Первые слова Нягола только подлили масла в огонь:
— Сядь.
Нягол долго выбирал сигарету, чего она раньше за ним не замечала, потом размял ее между пальцами, понюхал, прикурил от зажигалки, вспыхнувшей, огненной лаской, глубоко затянулся. Елица ждала. Наконец из его уст вырвалась плотная струйка дыма, и Елица смотрела, как она превращается в густое облачко. Она не знала, что в это мгновение у отвыкшего от сигарет Нягола закружилась голова, будто он вот-вот потеряет сознание.
— Будем говорить откровенно, — начал он наконец. — Откуда у вас в доме эта вражда?
Елица побледнела: конец, он все знает! Она облокотилась на стол, собираясь с силами.
— Дядя, извини меня, но пусть это останется нашим личным делом.
— Я тебе не опекун, но должен сказать, что не понимаю вас.
— Ничего особенного. Война нервов.
Нягол наблюдал за ней сквозь дымовую завесу., Этот зверек о чем-то умалчивает, это чувствовалось.

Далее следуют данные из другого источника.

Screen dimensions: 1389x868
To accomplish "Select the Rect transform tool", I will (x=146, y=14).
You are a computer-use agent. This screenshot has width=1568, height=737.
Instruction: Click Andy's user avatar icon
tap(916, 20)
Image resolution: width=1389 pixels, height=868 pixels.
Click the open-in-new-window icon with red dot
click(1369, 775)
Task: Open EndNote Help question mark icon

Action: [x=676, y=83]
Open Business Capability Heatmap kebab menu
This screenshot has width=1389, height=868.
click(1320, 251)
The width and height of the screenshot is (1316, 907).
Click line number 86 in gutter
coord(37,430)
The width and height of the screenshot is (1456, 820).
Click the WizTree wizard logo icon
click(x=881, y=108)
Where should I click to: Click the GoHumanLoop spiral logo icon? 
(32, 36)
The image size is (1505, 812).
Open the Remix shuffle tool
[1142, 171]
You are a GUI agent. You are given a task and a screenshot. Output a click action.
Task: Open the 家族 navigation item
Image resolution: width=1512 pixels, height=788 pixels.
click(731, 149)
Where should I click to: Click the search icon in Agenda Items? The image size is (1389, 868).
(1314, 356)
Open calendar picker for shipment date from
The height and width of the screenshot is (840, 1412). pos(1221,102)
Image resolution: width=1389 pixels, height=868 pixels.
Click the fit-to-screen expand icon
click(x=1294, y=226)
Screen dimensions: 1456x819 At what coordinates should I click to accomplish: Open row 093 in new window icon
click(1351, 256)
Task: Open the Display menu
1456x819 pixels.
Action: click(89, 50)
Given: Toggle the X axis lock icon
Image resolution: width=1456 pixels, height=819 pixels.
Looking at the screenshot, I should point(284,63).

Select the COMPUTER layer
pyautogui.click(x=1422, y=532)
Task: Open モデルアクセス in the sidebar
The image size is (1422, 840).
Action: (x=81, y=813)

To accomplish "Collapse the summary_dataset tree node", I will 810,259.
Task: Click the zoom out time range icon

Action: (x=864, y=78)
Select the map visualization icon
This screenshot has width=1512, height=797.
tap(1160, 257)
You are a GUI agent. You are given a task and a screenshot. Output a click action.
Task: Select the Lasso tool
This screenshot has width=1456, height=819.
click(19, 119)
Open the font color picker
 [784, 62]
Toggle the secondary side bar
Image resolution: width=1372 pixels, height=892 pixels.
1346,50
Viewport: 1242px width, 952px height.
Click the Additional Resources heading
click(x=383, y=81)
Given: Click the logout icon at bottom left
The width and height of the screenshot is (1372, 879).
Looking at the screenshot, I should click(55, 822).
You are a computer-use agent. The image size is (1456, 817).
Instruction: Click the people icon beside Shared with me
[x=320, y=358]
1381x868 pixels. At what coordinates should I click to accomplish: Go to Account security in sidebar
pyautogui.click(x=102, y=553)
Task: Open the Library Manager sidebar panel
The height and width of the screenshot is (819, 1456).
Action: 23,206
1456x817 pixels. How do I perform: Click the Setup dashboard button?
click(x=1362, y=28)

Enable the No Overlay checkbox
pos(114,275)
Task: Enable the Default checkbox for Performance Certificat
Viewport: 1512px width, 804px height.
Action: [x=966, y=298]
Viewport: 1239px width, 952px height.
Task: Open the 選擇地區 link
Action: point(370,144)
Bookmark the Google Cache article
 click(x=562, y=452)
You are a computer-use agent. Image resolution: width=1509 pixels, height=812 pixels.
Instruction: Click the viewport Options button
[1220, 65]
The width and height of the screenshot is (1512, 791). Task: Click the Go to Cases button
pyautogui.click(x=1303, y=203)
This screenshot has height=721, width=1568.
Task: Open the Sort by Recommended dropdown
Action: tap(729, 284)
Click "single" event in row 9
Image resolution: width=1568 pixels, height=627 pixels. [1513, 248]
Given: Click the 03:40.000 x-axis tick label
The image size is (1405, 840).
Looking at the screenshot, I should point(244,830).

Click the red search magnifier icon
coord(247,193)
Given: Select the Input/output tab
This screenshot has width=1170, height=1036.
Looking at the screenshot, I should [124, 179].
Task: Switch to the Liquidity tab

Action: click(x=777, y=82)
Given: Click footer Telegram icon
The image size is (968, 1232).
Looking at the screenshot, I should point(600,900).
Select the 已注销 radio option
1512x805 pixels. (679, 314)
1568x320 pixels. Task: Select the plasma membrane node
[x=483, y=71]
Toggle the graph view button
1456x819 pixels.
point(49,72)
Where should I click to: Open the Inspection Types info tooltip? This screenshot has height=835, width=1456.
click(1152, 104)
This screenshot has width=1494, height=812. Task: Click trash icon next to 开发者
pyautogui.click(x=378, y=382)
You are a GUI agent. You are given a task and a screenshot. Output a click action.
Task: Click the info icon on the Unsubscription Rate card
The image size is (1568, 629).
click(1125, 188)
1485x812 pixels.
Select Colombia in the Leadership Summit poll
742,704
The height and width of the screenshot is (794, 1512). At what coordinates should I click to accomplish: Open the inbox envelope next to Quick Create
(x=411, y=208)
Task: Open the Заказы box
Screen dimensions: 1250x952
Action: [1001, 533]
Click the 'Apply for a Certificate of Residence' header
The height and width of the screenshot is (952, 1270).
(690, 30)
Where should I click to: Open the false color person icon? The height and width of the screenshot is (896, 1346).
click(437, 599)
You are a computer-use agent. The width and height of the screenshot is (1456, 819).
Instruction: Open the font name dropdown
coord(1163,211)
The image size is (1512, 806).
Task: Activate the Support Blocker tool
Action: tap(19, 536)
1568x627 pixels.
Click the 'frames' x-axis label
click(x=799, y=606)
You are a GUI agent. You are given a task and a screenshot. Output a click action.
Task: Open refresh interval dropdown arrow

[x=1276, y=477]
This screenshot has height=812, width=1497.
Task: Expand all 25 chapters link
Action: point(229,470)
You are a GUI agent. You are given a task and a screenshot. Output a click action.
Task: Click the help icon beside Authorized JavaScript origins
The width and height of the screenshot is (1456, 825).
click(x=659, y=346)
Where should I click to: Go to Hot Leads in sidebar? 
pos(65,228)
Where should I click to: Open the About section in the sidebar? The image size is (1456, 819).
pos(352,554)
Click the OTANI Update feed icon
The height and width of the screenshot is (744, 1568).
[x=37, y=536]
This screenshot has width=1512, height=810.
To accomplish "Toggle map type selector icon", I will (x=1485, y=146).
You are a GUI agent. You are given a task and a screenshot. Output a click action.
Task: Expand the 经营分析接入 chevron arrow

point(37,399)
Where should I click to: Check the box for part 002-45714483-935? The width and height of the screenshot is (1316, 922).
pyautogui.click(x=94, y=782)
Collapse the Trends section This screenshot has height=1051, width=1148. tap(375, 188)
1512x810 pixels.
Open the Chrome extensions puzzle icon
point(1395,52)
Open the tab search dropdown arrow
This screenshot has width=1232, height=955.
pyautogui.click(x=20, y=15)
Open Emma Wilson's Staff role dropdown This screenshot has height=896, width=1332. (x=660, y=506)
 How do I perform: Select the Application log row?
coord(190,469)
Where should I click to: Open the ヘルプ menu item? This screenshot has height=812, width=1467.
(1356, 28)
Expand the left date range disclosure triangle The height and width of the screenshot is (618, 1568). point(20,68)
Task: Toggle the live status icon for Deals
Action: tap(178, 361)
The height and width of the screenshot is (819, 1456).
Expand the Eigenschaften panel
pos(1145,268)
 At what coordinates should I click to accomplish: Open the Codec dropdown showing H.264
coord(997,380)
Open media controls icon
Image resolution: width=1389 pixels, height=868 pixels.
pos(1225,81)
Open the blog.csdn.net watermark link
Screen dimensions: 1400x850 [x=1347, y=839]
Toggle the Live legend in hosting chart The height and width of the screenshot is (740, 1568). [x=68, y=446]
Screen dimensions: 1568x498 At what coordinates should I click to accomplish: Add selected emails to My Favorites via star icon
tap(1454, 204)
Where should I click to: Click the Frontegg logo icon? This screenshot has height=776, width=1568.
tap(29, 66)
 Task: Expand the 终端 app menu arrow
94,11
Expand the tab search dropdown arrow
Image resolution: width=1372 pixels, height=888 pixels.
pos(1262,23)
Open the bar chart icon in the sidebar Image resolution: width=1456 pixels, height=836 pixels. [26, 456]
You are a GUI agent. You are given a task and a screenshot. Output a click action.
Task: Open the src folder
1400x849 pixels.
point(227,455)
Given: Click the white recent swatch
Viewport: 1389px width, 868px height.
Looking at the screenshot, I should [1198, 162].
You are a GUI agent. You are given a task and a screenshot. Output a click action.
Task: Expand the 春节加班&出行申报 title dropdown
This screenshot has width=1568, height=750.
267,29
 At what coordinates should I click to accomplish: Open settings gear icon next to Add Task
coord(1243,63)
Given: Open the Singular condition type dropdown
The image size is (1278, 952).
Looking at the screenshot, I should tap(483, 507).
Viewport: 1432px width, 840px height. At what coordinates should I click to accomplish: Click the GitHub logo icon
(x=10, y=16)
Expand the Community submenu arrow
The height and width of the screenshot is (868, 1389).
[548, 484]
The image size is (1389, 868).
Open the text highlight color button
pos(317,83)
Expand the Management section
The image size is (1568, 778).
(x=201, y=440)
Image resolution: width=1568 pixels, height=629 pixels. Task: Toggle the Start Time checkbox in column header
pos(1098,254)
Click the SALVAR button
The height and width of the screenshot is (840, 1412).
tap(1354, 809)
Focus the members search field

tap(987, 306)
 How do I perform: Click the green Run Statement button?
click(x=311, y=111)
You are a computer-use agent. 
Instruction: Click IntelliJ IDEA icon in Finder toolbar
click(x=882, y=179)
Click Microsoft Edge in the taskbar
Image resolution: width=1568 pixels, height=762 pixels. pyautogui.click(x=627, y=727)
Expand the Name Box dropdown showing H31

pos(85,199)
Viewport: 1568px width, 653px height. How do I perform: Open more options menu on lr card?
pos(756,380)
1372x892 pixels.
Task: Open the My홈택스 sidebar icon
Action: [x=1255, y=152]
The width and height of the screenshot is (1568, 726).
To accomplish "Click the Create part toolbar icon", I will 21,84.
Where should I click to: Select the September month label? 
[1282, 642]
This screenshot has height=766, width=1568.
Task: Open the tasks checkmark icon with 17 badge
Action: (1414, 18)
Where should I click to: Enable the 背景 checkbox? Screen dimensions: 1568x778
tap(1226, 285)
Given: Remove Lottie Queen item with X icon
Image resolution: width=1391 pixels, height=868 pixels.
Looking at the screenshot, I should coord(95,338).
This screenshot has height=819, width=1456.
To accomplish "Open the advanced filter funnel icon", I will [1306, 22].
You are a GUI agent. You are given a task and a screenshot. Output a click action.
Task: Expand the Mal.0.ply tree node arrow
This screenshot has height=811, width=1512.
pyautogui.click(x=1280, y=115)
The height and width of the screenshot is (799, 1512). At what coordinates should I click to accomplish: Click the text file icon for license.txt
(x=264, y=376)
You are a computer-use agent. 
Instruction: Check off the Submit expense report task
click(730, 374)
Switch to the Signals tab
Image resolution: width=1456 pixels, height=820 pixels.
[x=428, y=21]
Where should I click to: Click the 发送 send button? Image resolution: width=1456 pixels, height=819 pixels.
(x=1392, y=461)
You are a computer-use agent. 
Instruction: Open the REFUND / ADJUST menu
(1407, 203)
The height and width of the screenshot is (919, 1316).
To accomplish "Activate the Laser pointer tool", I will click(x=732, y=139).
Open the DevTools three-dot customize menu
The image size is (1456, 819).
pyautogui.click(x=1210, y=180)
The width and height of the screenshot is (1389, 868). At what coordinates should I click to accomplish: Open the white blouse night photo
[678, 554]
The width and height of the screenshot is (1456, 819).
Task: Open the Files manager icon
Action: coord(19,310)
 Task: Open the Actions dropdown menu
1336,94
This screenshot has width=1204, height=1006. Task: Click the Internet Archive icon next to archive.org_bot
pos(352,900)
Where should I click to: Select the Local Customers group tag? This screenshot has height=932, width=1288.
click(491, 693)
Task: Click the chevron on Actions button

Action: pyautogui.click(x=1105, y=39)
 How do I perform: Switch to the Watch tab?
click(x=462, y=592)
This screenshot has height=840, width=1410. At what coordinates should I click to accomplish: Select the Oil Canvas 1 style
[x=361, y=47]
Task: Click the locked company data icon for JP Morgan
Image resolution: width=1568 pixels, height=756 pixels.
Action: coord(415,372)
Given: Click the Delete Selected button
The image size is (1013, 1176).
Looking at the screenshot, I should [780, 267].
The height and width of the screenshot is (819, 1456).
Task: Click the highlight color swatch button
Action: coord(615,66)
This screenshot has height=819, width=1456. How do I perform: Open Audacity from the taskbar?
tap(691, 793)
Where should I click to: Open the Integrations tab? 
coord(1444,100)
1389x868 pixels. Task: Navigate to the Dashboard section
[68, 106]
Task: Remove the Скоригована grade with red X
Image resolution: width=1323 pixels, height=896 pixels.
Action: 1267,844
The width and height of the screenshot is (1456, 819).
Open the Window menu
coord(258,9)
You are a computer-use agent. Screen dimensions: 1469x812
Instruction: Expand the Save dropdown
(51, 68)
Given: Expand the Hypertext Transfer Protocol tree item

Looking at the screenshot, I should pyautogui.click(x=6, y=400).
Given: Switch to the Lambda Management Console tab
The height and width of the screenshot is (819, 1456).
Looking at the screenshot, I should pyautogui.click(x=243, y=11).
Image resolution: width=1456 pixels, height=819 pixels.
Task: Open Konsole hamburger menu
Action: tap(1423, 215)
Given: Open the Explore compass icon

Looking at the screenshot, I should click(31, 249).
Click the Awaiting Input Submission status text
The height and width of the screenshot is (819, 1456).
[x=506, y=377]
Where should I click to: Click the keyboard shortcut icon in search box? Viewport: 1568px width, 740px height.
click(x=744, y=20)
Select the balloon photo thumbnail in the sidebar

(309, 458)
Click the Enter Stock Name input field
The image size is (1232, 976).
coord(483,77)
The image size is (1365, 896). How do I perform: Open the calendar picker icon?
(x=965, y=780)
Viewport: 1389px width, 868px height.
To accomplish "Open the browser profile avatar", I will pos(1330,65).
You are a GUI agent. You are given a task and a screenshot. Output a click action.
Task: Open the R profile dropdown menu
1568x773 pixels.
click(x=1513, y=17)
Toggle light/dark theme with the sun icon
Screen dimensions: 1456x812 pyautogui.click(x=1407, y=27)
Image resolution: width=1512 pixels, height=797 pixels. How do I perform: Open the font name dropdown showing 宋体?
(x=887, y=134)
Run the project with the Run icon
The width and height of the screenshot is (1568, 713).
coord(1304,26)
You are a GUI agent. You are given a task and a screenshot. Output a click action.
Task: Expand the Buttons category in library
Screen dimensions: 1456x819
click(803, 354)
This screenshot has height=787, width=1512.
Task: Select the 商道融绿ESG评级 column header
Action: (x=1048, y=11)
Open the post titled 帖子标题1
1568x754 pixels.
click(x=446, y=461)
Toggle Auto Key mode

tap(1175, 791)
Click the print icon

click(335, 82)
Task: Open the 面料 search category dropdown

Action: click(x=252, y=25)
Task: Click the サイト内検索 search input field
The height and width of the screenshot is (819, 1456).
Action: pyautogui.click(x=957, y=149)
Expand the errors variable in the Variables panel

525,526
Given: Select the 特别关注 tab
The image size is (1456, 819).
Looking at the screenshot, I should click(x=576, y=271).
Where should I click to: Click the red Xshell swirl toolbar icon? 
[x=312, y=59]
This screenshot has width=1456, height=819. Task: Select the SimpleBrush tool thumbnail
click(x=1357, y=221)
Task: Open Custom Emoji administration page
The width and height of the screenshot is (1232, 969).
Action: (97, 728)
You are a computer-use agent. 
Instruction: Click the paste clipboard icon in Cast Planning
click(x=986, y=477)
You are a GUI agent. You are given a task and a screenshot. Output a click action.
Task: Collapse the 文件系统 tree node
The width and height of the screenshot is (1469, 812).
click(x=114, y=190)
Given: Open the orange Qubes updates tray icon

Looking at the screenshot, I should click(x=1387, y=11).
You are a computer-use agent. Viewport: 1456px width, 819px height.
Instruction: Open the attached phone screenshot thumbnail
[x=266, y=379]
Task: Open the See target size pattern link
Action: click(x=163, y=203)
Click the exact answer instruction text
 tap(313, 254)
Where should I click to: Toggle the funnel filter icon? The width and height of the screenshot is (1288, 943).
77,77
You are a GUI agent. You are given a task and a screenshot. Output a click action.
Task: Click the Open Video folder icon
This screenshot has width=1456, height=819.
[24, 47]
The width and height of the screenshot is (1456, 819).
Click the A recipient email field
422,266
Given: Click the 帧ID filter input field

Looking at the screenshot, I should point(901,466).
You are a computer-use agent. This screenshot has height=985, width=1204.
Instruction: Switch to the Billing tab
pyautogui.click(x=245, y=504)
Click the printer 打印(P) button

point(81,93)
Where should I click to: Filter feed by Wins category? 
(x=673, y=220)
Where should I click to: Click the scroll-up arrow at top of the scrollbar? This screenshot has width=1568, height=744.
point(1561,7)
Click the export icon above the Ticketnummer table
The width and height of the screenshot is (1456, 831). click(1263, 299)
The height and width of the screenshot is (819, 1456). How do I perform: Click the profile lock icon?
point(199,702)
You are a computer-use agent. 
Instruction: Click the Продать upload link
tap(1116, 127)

— Отец у тебя человек спокойный, мать — тоже. Насколько я тебя знаю, и ты умеешь владеть собой. Что же это за войны и что за нервы?
— Домашние, дядя.
— И это все?
— Да.
— И ты ничего не скрываешь? — понизил голос Нягол.
Елица не дрогнула.
— Нет, дядя.
Нягол откашлялся.
— Тогда послушай и постарайся понять меня правильно. Мы будем вместе столько, сколько ты пожелаешь — ты знаешь, что мне это приятно… Но с отцом и матерью ты должна помириться, подать им руку, как и подобает дочери.
— Что я им такого сделала, что должна подавать руку?
Нягол вскипел:
— Послушай, Елица! Не смей так со мной говорить! Свои мелодрамы можешь разыгрывать в самодеятельности! Понятно?.. Да кто ты такая, чтобы отрекаться от отца с матерью?
Елица молчала, стиснув зубы.
— Ты что же, хочешь опозорить меня, навлечь дикие подозрения, — этого ты хочешь?
Елица почувствовала приступ дурноты. Только бы выдержать, только бы выдержать, повторяла она сама себе, он ничего не знает…
— Дядя, — простонала она, — бог мне свидетель, этого я хочу меньше всего… — Комната вдруг закружилась, оба они на мгновение оказались на потолке, потом все снова встало на место. — Поверь, это нервы… Папа и мама знают, что ты здесь ни при чем…
— Но подозревают меня, я же не слепой, вижу!
— Им стыдно перед тобой, дядя.
— Но это просто глупо, как ты не понимаешь!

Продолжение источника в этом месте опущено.